> WORK INSTRUCTION
Resume the reference list and reader comments on goddess worship and disease in India, picking up right after its last sentence.
*** Opening of DOCUMENT PASSAGE ***
Suparna Bhaskaran Made in India: Decolonizations, Queer Sexualities, Trans/national Projects (Palgrave Macmillan, 2004)
Gilles Deleuze, Felix Guattari, A Thousand Plateaus: Capitalism and Schizophrenia (University of Minnesota Press, 1987)
Mark SG Dyczowski, The Stanzas on Vibration: The SpandaKarika with Four Commentaries (SUNY, 1992)
F Ferrari, Love Me Two Times.’ From Smallpox to AIDS: Contagion and Possession in the Cult of Śītalā (Religions of South Asia, North America, 1, jun. 2007. Available at: http://www.equinoxjournals.com/ROSA/article/view/3517/2210 [Purchase/Login required] Date accessed: 28 Jun. 2011.)
June McDaniel Offering Flowers, Feeding Skulls: Popular Goddess Worship in West Bengal (Oxford University Press, 2004)
FA Marglin, Smallpox in Two Systems of Knowledge (UNU/WIDER working paper, 1987)
Ralph W Nicholas, Fruits of worship: practical religion in Bengal (Orient Black Swan, 2003)
Laurie L. Patton Jewels of Authority: Women and Textual Tradition in Hindu India (Oxford University Press, 2002)
Frederick M. Smith The Self Possessed: Deity and Spirit Possession in South Asian Literature and Civilisation (Columbia University Press, 2006)
Susan Wadley, Sitala: The Cool One (Asian Folklore Studies 39. (1980): 33-62)

web sources
Stigma and discrimination in India http://www.aidsonline.org/ accessed 28 June, 2011)
Undergraduate Witnesses Birth of a Goddess the Harvard University Gazette Archives (http://news.harvard.edu/gazette/2000/02.24/AIDS.html) accessed 28 June, 2011)
Anna Portnoy A Goddess in the Making (Whole Earth Magazine, Fall 2000, online article accessed 27 June, 2011)

3 comments

  1. Alistair Livingston
    Posted July 30th 2011 at 1:36 am | Permalink

    Thanks for this series of articles Phil. What I am going to have to do is print them out and set aside some time to properly engage with them. They have a depth and substance which requires several steps back from the ceaseless flow of ‘information’ in this spectacular age.
*** Close of DOCUMENT PASSAGE ***
*** Opening of STUDY MATERIAL ***
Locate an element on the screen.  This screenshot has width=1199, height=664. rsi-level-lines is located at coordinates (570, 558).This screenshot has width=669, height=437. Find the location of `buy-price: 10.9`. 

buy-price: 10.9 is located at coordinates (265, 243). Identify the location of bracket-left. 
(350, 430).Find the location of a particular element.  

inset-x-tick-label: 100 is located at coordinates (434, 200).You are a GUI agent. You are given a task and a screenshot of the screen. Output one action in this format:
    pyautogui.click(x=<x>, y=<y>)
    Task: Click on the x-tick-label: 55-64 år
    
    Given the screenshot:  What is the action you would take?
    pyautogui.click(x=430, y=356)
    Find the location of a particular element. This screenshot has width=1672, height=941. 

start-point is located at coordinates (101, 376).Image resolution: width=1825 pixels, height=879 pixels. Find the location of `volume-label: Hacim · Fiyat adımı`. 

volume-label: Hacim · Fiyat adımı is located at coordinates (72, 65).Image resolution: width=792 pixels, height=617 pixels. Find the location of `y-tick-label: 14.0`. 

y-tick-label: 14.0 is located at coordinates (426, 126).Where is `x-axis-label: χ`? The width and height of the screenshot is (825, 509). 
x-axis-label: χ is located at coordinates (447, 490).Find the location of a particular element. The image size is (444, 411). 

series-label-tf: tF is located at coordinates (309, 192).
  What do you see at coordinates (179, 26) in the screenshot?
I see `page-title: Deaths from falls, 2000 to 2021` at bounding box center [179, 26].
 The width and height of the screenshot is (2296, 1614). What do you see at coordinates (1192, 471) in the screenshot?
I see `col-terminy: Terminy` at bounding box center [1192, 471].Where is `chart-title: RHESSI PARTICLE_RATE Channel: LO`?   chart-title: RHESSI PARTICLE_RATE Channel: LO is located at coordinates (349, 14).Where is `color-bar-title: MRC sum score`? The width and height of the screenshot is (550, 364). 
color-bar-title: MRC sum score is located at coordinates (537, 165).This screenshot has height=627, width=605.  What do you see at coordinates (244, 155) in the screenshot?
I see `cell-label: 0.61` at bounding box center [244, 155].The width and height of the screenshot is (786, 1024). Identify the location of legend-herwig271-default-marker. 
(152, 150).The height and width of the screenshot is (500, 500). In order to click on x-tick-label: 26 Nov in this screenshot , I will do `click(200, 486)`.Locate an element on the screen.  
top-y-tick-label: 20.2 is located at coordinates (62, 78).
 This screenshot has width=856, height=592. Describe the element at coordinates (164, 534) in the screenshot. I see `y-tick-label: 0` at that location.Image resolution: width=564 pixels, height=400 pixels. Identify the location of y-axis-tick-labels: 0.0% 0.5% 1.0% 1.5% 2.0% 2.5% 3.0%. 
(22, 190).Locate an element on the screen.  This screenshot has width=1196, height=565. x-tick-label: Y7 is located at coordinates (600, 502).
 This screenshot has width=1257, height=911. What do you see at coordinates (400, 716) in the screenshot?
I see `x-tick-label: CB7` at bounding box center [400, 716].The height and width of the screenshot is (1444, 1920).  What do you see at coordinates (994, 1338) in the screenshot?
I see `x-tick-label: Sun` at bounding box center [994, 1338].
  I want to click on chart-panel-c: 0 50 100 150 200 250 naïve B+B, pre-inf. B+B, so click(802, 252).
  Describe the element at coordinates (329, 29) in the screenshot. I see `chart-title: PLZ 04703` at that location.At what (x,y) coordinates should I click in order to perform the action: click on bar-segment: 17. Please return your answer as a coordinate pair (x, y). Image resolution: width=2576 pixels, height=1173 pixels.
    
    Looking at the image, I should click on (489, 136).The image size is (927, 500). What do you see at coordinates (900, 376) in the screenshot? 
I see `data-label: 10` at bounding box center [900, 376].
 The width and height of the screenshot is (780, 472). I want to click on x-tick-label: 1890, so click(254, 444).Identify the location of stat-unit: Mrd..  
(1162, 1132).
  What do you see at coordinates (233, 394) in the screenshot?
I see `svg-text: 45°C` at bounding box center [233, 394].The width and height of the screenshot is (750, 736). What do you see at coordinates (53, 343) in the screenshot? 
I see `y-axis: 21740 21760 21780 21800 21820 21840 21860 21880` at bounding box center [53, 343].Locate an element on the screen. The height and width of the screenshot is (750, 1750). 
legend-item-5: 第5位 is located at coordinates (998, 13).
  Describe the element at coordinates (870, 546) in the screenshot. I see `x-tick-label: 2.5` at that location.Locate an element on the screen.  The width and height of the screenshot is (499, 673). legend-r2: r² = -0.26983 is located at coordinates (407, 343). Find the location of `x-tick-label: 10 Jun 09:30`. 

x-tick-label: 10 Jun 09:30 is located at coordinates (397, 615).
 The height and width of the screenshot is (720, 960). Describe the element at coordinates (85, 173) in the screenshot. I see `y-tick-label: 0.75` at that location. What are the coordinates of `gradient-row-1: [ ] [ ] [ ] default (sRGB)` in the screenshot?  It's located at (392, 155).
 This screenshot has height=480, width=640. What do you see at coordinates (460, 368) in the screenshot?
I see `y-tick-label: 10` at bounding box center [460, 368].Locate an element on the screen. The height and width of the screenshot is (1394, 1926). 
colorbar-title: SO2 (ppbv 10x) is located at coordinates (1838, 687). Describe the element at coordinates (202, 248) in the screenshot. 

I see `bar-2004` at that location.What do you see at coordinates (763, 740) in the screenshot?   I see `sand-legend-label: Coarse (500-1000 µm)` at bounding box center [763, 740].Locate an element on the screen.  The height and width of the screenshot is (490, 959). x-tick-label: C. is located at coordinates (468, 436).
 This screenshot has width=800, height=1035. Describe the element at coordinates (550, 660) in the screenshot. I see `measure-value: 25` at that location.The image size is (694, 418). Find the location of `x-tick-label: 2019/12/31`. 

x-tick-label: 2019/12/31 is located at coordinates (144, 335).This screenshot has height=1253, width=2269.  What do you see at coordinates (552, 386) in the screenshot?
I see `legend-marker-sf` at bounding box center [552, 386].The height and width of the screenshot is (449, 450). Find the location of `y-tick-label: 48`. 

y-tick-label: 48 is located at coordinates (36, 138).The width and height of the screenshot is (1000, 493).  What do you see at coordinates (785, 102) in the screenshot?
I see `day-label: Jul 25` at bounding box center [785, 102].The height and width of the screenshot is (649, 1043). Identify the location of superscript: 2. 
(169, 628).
*** Close of STUDY MATERIAL ***
> EXERCISE RESPONSE
    Perhaps part of the problem is that it can take the ‘blessing’ of Sitala – the diagnosis of a life-threatening illness or the death of a loved one for example- to make us pause and see/ experience the world in a deeper way. Such blessings can lead people to adopt different value systems.

    But to the extent that such different value systems conflict with those of the dominant ideology (consumer capitalism in this society) they are immediately marginalised. Or, as seems to be happening now with the long term sick/ disabled – demonised.

    This makes me wonder – could the category ‘queer’ extend to include people with long-term/ severe illness and the disabled? The overlap with AIDS would seem to suggest this, but until reading this series of articles it is not a possibility I had considered. [Note- my youngest son is very disabled].

    Hmmm. Perhaps I haven’t sat down to engage with these articles because I sensed that following your line of thought through would become too personal and painful. Oh well, I have now made a connection at the intellectual level. Now I will have to wait to feel what follows. I thank Sitala for this blessing.

    • Phil Hine
      Posted July 30th 2011 at 1:35 pm | Permalink

      Alistair

      Thanks, as ever, for the great feedback.

      – could the category ‘queer’ extend to include people with long-term/ severe illness and the disabled?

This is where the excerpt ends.